A new mathematical formulation of manipulator motion that simplifies dynamics and kinematics

Labbé, M. & Michaud, F., Comprehensive theory of differential kinematics and dynamics towards extensive motion optimization framework, The International Journal of Robotics Research First Published May 20, 2018 DOI: 10.1177/0278364918772893.

This paper presents a novel unified theoretical framework for differential kinematics and dynamics for the optimization of complex robot motion. By introducing an 18×18 comprehensive motion transformation matrix, the forward differential kinematics and dynamics, including velocity and acceleration, can be written in a simple chain product similar to an ordinary rotational matrix. This formulation enables the analytical computation of derivatives of various physical quantities (e.g. link velocities, link accelerations, or joint torques) with respect to joint coordinates, velocities and accelerations for a robot trajectory in an efficient manner (O(NJ), where NJ is the number of the robot’s degree of freedom), which is useful for motion optimization. Practical implementation of gradient computation is demonstrated together with simulation results of robot motion optimization to validate the effectiveness of the proposed framework.

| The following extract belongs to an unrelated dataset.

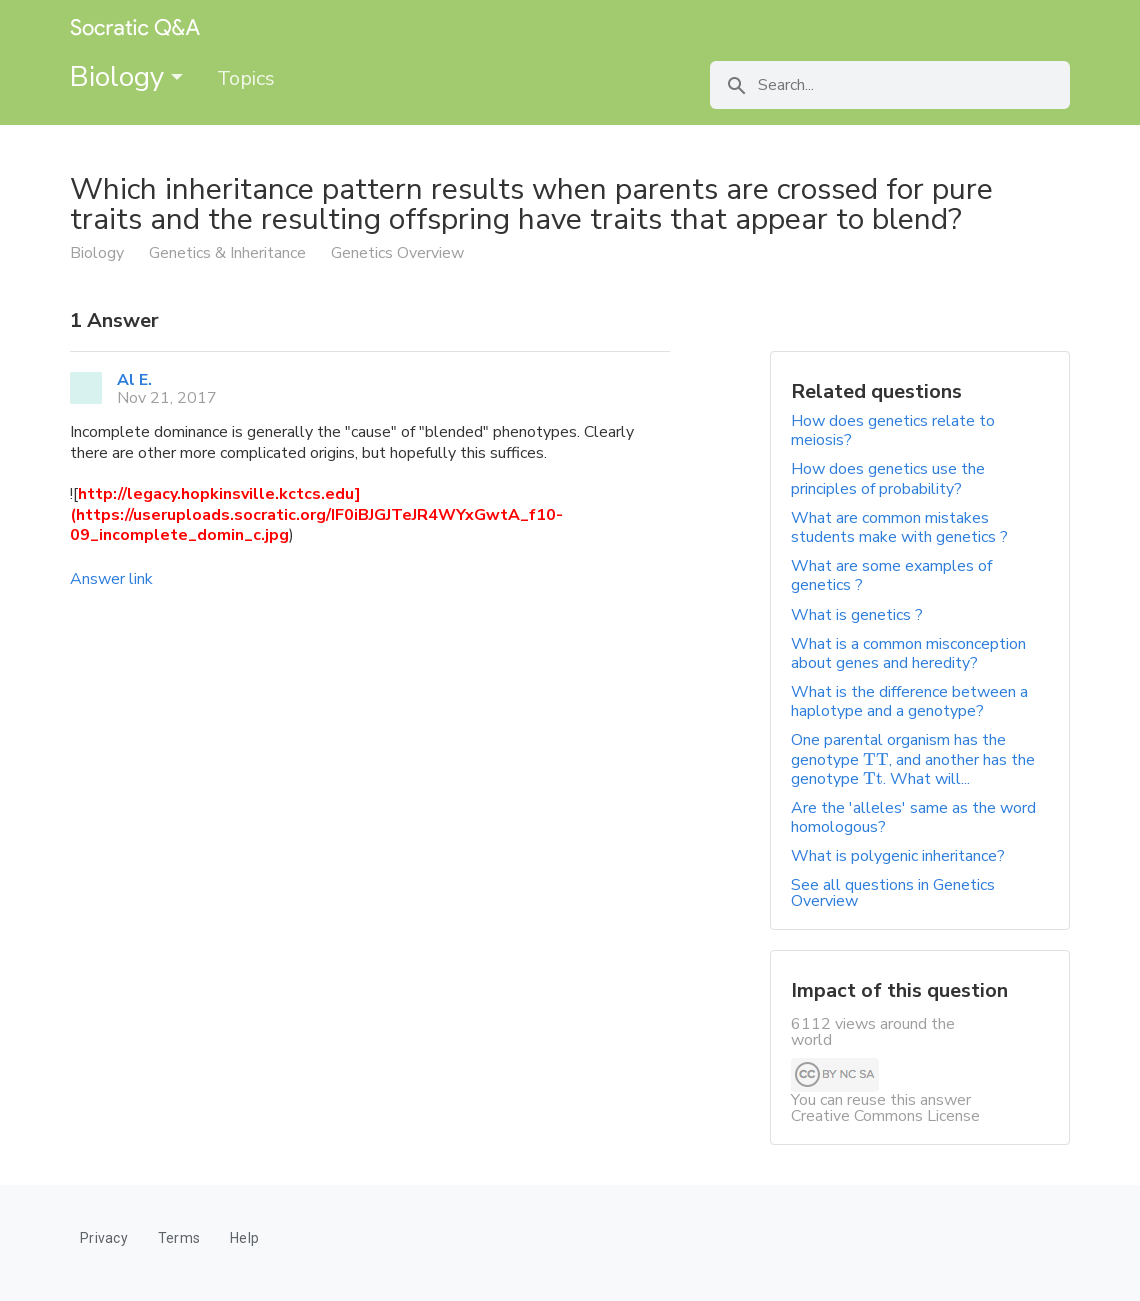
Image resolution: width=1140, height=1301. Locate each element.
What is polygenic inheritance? (898, 856)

Using short- and long-term memories in SLAM

Labbé, M. & Michaud, F., Long-term online multi-session graph-based SPLAM with memory management, Auton Robot (2018) 42: 1133. DOI: 10.1007/s10514-017-9682-5.

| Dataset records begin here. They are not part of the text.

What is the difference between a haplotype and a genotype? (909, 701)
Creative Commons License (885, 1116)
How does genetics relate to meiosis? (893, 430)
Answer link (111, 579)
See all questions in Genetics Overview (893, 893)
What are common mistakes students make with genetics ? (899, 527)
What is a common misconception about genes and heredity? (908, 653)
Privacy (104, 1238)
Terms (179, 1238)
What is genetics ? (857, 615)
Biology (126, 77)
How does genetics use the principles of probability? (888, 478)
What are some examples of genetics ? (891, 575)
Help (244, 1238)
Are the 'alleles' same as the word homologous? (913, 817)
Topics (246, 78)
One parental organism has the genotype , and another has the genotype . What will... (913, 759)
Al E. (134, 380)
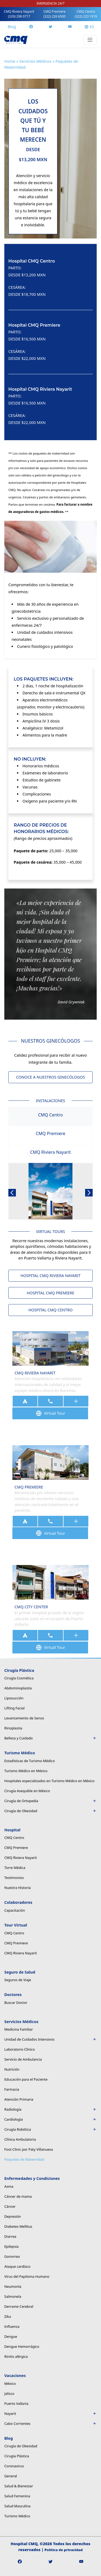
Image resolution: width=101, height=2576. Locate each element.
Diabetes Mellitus (18, 2226)
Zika (7, 2316)
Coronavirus (14, 2466)
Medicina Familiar (18, 2029)
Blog (12, 26)
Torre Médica (14, 1867)
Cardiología (50, 2119)
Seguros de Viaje (17, 1979)
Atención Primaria (18, 2099)
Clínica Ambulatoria (20, 2139)
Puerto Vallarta (16, 2403)
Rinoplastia (13, 1728)
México (10, 2383)
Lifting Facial (14, 1708)
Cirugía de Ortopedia (50, 1800)
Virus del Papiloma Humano (26, 2276)
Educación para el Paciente (25, 2079)
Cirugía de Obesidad (50, 1810)
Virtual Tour (50, 1413)
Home (9, 61)
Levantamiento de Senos (24, 1718)
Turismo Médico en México (25, 1770)
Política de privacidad (63, 2549)
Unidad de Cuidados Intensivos (50, 2039)
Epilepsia (11, 2246)
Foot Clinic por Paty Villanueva (28, 2149)
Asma (8, 2186)
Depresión (12, 2216)
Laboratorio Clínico (19, 2049)
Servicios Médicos (35, 61)
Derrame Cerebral (18, 2306)
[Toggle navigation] (90, 39)
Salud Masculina (17, 2506)
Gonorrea (12, 2256)
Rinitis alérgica (16, 2356)
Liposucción (13, 1698)
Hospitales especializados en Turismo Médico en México (49, 1780)
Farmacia (11, 2089)
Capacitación (14, 1910)
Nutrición (11, 2069)
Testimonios (14, 1877)
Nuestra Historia (17, 1887)
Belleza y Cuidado (50, 1738)
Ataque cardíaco (17, 2266)
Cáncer (10, 2206)
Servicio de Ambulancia (23, 2059)
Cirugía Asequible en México (27, 1790)
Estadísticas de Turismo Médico (29, 1760)
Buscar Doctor (15, 2002)
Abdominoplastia (18, 1688)
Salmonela (12, 2296)
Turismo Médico (17, 2516)
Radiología (50, 2109)
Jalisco (9, 2393)
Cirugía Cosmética (19, 1678)
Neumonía (12, 2286)
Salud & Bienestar (18, 2486)
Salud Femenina (17, 2496)
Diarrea (10, 2236)
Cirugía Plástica (16, 2456)
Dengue (10, 2336)
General (10, 2476)
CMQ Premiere (54, 14)
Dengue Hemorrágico (21, 2346)
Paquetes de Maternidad (24, 2159)
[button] (12, 1192)
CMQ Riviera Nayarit (19, 14)
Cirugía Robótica (50, 2129)
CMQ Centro (86, 14)
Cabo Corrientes (50, 2423)
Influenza (11, 2326)
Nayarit (50, 2413)
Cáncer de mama (18, 2196)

For long-term simultaneous planning, localization and mapping (SPLAM), a robot should be able to continuously update its map according to the dynamic changes of the environment and the new areas explored. With limited onboard computation capabilities, a robot should also be able to limit the size of the map used for online localization and mapping. This paper addresses these challenges using a memory management mechanism, which identifies locations that should remain in a Working Memory (WM) for online processing from locations that should be transferred to a Long-Term Memory (LTM). When revisiting previously mapped areas that are in LTM, the mechanism can retrieve these locations and place them back in WM for online SPLAM. The approach is tested on a robot equipped with a short-range laser rangefinder and a RGB-D camera, patrolling autonomously 10.5 km in an indoor environment over 11 sessions while having encountered 139 people.

A novel approach to avoid the minima problem in potential fields navigation

Fedele, G., D’Alfonso, L., Chiaravalloti, F. et al., Obstacles Avoidance Based on Switching Potential Functions, J Intell Robot Syst (2018) 90: 387. DOI: 10.1007/s10846-017-0687-2.

In this paper, a novel path planning and obstacles avoidance method for a mobile robot is proposed. This method makes use of a switching strategy between the attractive potential of the target and a new helicoidal potential field which allows to bypass an obstacle by driving the robot around it. The new technique aims at overcoming the local minima problems of the well-known artificial potentials method, caused by the summation of two (or more) potential fields. In fact, in the proposed approach, only a single potential is used at a time. The resulting proposed technique uses only local information and ensures high robustness, in terms of achieved performance and computational complexity, w.r.t. the number of obstacles. Numerical simulations, together with comparisons with existing methods, confirm a very robust behavior of the method, also in the case of a framework with multiple obstacles.